## TASK TO COMPLETE:
Repeat word for word only the lines starting with the one that contains "You are a computer-use" and going on through the one that contains "Task: Rotate the PDF page counterclockwise", both included.

## PROVIDED INFORMATION:
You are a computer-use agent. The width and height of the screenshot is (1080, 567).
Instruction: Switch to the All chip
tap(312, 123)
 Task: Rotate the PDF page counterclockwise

* * *

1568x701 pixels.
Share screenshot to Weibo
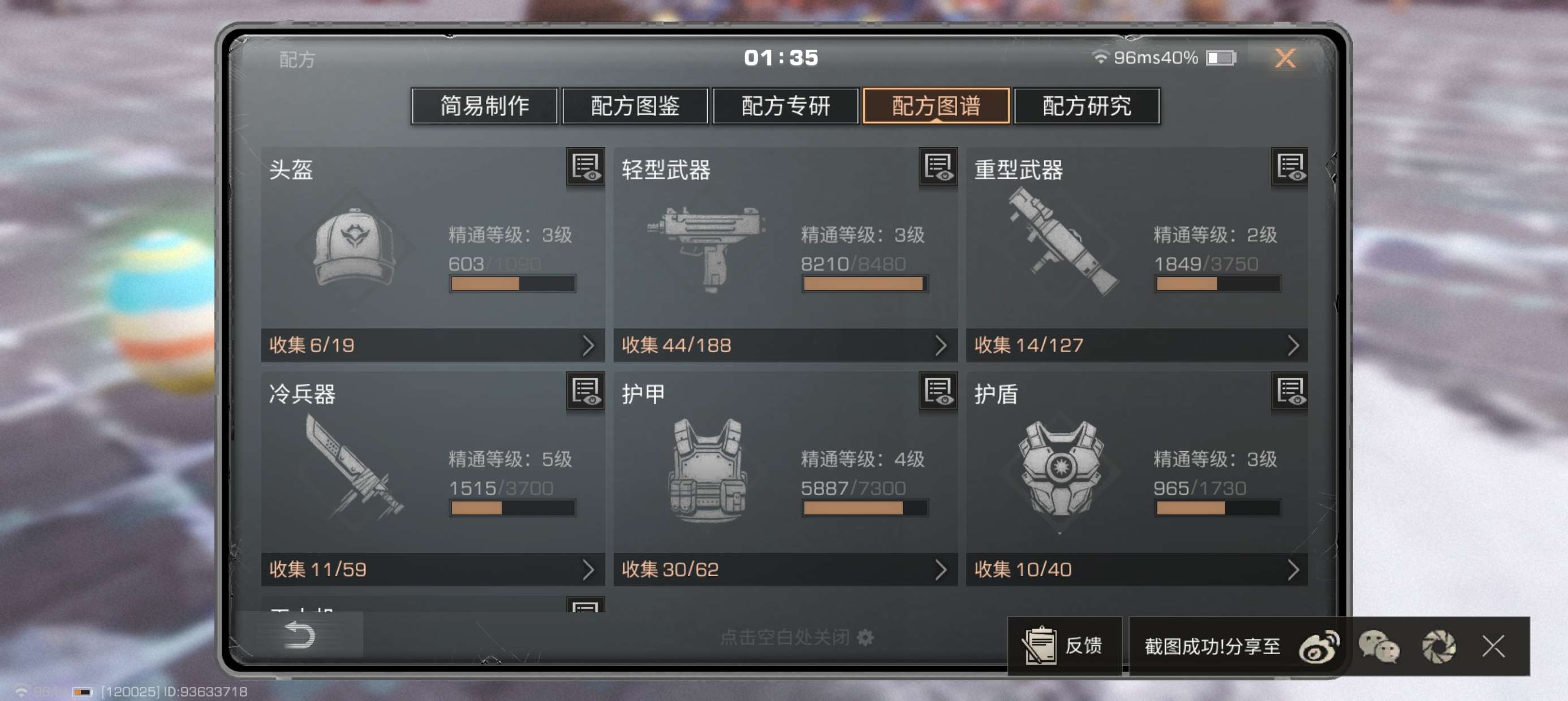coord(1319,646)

## ANSWER TO THE TASK:
You are a computer-use agent. The width and height of the screenshot is (1080, 567).
Instruction: Switch to the All chip
tap(312, 123)
 Task: Rotate the PDF page counterclockwise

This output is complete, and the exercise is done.